=== Provided records ===

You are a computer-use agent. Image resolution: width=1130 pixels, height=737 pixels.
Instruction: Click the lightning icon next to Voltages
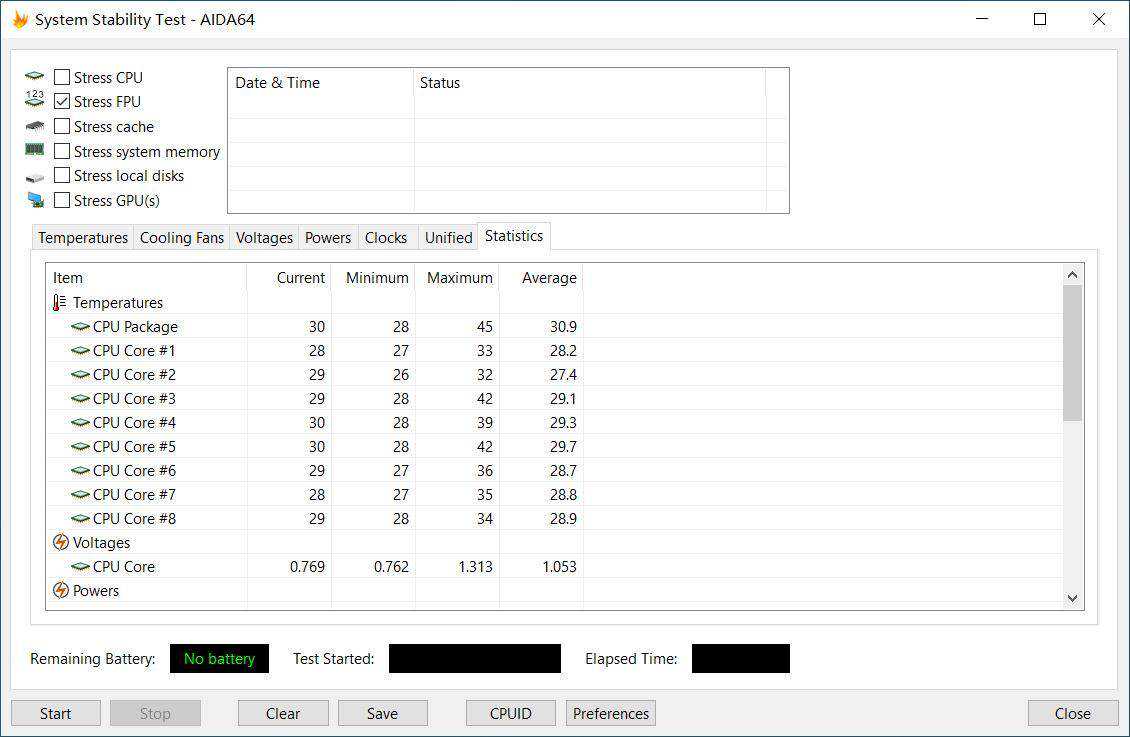[x=60, y=543]
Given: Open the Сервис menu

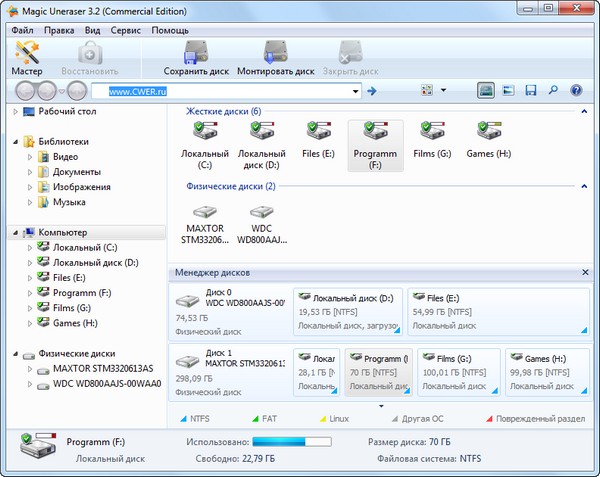Looking at the screenshot, I should pos(126,30).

===

### Job
Copy each line of the records that contains the word "icon".

### In response
Instruction: Click the lightning icon next to Voltages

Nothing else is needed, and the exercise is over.